C’est chose faite. Le maire de gauche de Marseille, Benoît Payan, a été officiellement réinstallé samedi pour un nouveau mandat, avec le militant anti-narcotrafic Amine Kessaci comme 4e adjoint, après sa large victoire au second tour des élections municipales, rapporte TopTribune.
Avec 54,34 % des voix le 22 mars, la coalition gauche société civile écologistes emmenée par Benoît Payan a décroché 73 conseillers municipaux sur 111. En deuxième position avec 40,3 %, la liste menée par le candidat Rassemblement national Franck Allisio a obtenu 34 conseillers. Largement distancée avec 5,36 %, la dernière liste présente au second tour, celle de la candidate de la droite et du centre Martine Vassal, n’a que quatre conseillers.
Une campagne âpre
Le conseil municipal a ensuite procédé à l’élection des adjoints au maire, au nombre de 33, le maximum légal. Parmi ces adjoints, dont les attributions seront annoncées ultérieurement, figure en quatrième position le militant anti-narcotrafic Amine Kessaci, menacé et sous protection policière jusque dans la salle du conseil.
Michèle Rubirola, élue maire en 2020 avant de céder quelques mois après sa place à Benoît Payan, est en deuxième position alors que Samia Ghali, dont le rôle a été crucial dans le basculement à gauche de la deuxième ville de France il y a six ans, est troisième, conservant le titre de « maire adjointe ».
« Dimanche dernier, les Marseillaises et les Marseillais se sont choisi un destin », a déclaré Benoît Payan, qui s’est posé pendant la campagne en unique rempart contre l’extrême droite. Le maire, qui a refusé toute alliance avec LFI, a bénéficié du retrait au second tour du candidat insoumis Sébastien Delogu, qui avait vainement demandé une fusion.
Après une campagne âpre, Benoît Payan s’est engagé à être « le maire de toutes les Marseillaises et de tous les Marseillais, parce que Marseille a besoin d’être rassemblée, d’être protégée. Elle a besoin qu’on répare ses fractures et qu’on prépare son avenir ».
Il a souhaité construire « une ville qui rassemble, (où) vivre notre identité à nulle autre pareille, vivante, fière et populaire, forgée par 2.600 ans de brassage et d’Histoire, une ville qui pense à tous ses enfants ».
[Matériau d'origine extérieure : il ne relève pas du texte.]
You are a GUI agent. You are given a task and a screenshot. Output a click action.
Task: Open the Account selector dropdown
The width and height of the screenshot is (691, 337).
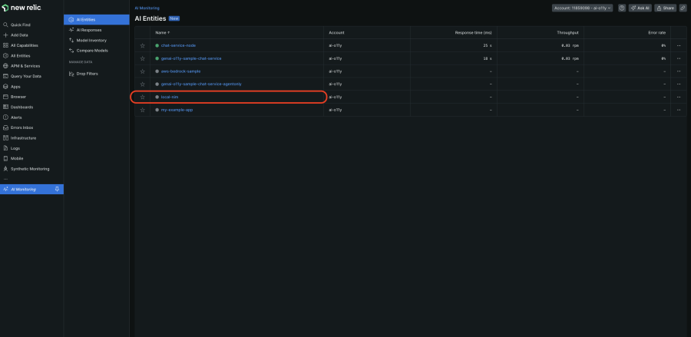coord(583,8)
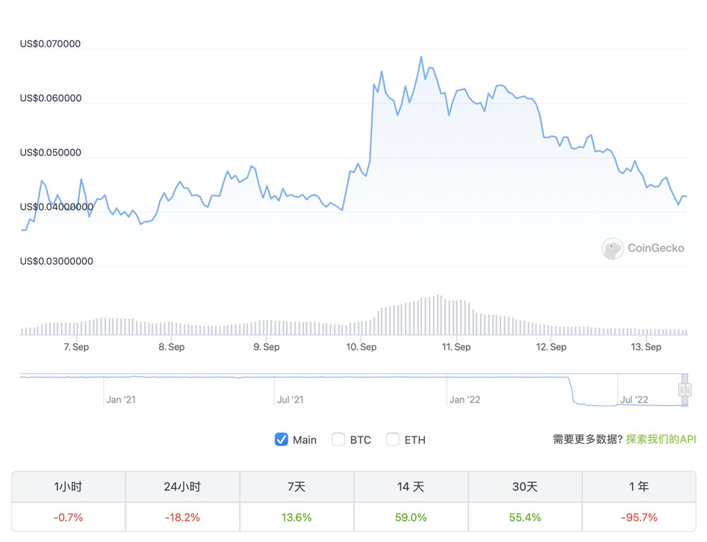Click the 13.6% seven-day value
This screenshot has height=542, width=707.
[296, 517]
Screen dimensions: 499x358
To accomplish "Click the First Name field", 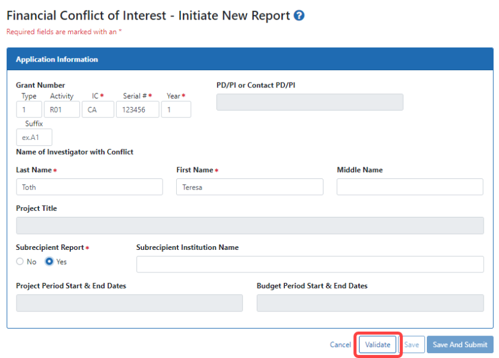I will point(250,187).
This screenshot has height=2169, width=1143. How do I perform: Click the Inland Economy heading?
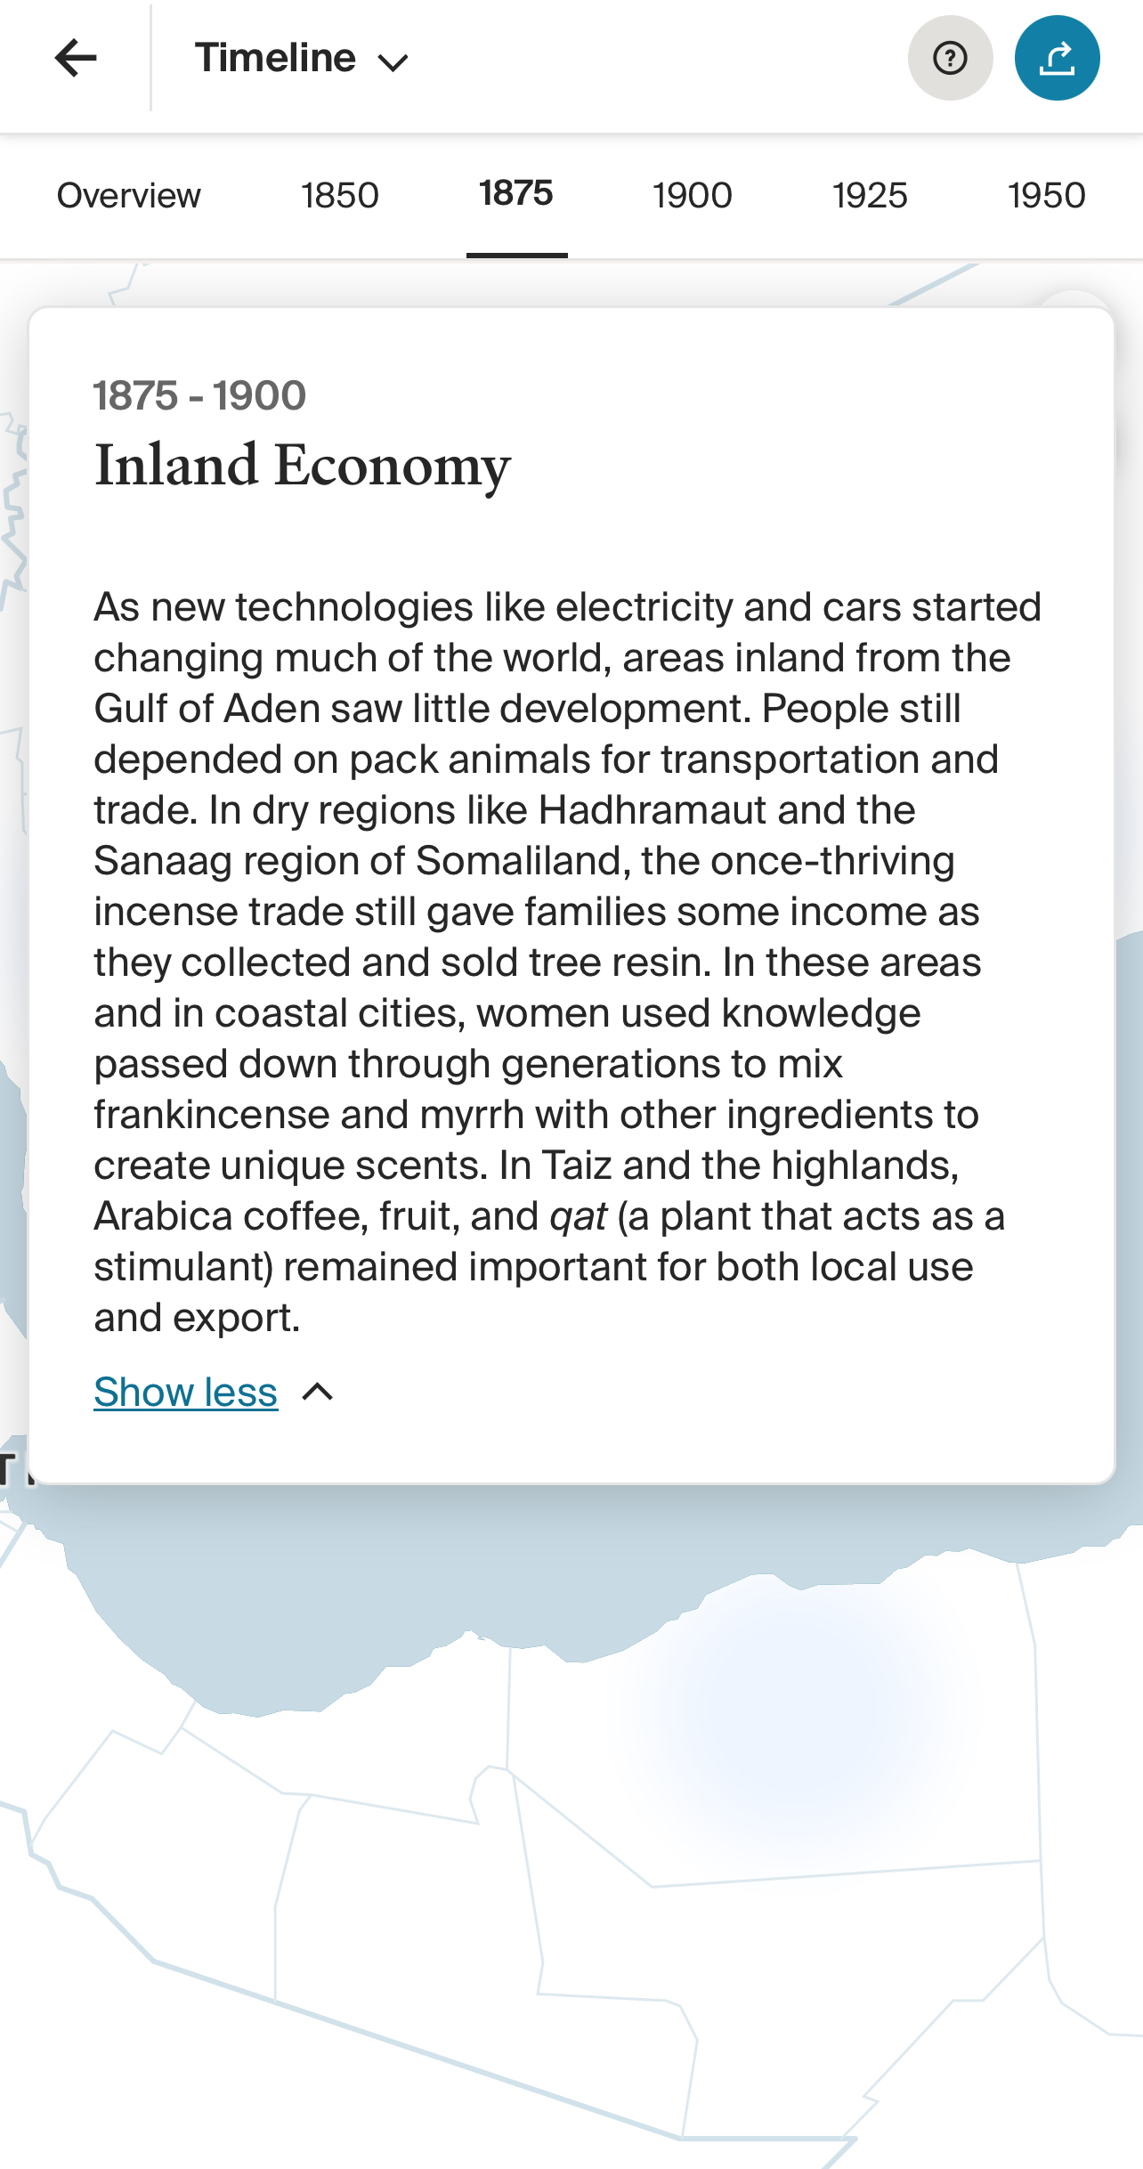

Alors que l’extrême droite n’a jamais fait un aussi bon score à Marseille, balayant la droite traditionnelle, Franck Allisio a promis devant la presse de « défendre pied à pied (les Marseillais), pour contrôler un exécutif qui n’est pas très respectueux des dignités des Marseillais, qui a toujours considéré la sécurité des Marseillais par-dessus la jambe ».